The 200th anniversary of the birth of Florence Nightingale takes place this month and it is testament to her legacy that she remains a symbolic characterisation of the nursing profession, with the recent opening of NHS Nightingale Hospitals in the UK.
She is credited with being the founder of modern nursing, but less well known is her work on ventilation and hospital design – and it is perhaps apt that, in these challenging times, the rapidly completed hospital is named in her honour (see also Florence Nightingale: nurse and building engineer, CIBSE Journal, June 2015).

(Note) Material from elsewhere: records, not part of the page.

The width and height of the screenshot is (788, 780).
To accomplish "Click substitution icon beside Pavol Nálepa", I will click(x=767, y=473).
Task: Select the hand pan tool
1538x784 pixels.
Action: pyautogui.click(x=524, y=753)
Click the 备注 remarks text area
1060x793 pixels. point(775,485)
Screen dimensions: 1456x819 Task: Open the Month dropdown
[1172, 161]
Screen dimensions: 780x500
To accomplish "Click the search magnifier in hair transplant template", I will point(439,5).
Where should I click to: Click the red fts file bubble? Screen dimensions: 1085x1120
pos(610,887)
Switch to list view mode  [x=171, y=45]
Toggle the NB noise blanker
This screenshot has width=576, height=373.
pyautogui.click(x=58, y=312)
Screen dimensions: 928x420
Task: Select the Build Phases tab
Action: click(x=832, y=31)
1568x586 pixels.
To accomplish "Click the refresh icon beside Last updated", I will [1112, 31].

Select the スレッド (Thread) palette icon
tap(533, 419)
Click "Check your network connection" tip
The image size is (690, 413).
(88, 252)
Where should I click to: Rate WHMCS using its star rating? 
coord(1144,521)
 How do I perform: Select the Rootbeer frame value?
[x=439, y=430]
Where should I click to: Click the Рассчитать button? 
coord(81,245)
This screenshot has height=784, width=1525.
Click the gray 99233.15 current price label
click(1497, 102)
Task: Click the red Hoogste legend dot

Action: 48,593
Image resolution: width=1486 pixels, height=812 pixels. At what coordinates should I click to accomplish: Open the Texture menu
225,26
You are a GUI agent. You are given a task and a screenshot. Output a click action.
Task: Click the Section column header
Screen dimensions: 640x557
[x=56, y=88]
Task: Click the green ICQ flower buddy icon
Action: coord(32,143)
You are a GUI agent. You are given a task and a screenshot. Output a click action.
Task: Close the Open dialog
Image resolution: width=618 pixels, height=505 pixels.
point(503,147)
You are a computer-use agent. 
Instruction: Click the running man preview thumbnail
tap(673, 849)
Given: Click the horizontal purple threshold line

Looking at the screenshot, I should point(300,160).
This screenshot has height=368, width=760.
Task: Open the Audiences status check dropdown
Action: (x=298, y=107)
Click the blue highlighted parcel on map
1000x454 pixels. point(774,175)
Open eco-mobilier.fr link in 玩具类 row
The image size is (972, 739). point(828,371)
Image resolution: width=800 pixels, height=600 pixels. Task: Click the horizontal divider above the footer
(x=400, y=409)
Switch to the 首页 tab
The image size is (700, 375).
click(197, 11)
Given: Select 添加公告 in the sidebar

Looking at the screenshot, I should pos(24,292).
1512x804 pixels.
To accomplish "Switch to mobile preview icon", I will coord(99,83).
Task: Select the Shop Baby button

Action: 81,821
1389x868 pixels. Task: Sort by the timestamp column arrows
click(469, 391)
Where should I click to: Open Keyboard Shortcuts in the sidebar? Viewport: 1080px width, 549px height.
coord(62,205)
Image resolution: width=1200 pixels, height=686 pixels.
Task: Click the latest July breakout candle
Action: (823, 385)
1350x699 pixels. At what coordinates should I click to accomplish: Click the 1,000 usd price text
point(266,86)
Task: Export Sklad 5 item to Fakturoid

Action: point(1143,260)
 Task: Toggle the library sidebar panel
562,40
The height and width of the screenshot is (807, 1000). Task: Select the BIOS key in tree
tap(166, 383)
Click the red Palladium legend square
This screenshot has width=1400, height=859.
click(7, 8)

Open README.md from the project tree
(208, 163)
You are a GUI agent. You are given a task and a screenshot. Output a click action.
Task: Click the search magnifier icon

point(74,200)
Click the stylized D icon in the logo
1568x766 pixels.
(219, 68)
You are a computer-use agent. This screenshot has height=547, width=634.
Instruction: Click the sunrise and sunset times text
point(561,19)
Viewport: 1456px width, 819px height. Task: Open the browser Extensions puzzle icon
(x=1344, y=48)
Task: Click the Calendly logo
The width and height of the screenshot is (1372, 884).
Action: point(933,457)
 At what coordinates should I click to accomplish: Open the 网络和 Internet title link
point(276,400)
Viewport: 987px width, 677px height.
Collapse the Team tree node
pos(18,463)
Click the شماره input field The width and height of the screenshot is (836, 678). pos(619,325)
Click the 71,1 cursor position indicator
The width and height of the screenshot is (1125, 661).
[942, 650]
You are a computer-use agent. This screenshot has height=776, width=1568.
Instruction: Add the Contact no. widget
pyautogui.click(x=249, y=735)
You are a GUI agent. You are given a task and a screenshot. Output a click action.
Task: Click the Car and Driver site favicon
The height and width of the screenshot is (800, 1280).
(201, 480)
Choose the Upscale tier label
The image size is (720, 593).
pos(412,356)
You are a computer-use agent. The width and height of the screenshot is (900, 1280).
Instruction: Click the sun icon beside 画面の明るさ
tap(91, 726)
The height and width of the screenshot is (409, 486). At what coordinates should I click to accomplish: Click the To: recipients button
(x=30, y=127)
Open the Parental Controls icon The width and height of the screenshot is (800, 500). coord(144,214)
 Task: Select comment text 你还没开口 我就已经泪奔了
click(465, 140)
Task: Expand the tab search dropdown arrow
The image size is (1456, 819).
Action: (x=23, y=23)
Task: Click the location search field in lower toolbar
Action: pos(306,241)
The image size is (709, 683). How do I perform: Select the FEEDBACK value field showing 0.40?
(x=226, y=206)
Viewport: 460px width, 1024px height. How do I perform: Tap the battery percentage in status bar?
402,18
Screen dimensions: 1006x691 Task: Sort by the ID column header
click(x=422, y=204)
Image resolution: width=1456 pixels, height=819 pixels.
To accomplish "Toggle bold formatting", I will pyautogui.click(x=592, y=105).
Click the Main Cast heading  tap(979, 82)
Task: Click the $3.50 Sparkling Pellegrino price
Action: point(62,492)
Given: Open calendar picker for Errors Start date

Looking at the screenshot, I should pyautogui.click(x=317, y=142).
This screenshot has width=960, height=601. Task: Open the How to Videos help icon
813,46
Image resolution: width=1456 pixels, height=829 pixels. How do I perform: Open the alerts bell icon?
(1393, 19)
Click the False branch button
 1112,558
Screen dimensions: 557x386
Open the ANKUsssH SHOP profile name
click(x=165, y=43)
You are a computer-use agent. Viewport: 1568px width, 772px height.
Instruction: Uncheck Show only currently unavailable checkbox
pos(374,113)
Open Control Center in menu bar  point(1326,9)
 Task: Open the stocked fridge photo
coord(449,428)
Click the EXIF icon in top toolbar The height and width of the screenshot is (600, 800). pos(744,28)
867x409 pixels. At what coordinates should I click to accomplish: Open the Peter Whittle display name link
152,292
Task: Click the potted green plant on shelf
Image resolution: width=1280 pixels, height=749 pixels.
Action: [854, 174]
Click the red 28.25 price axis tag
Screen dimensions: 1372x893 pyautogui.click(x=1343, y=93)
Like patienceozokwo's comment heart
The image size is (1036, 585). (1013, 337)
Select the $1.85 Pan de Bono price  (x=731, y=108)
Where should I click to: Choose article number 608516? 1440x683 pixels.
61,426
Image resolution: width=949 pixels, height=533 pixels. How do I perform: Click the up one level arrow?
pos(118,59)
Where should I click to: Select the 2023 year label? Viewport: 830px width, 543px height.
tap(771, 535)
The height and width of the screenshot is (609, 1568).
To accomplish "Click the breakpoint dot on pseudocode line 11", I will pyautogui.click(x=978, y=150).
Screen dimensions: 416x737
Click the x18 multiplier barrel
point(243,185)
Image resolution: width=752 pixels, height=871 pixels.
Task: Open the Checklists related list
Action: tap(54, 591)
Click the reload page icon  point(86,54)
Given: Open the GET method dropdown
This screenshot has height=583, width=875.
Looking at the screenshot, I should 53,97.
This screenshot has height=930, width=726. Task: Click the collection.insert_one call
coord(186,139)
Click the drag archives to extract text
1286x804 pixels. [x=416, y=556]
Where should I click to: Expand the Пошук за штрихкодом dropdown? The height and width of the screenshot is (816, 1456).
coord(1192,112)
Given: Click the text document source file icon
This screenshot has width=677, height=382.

It is worth contemplating why Nightingale’s work on ventilation is less celebrated when the opening chapter of her seminal book, Notes on Nursing – first published in 1859 – focuses not on patient care, but on ventilation.1 She writes: ‘The very first canon of nursing… keep the air he breathes as pure as the external air, without chilling him.’
Nightingale continually emphasises the importance of ventilation in ensuring the swift recovery of patients and reducing cross-infection. She had considerable first-hand experience of the reduction in infection rates and health benefits provided by improved ventilation. This was at a time when germ theory was not well established; in the mid-19th century, it was acknowledged that – as well as expelling exhaled carbon dioxide – other unhealthy organic miasmas should be removed as quickly as possible.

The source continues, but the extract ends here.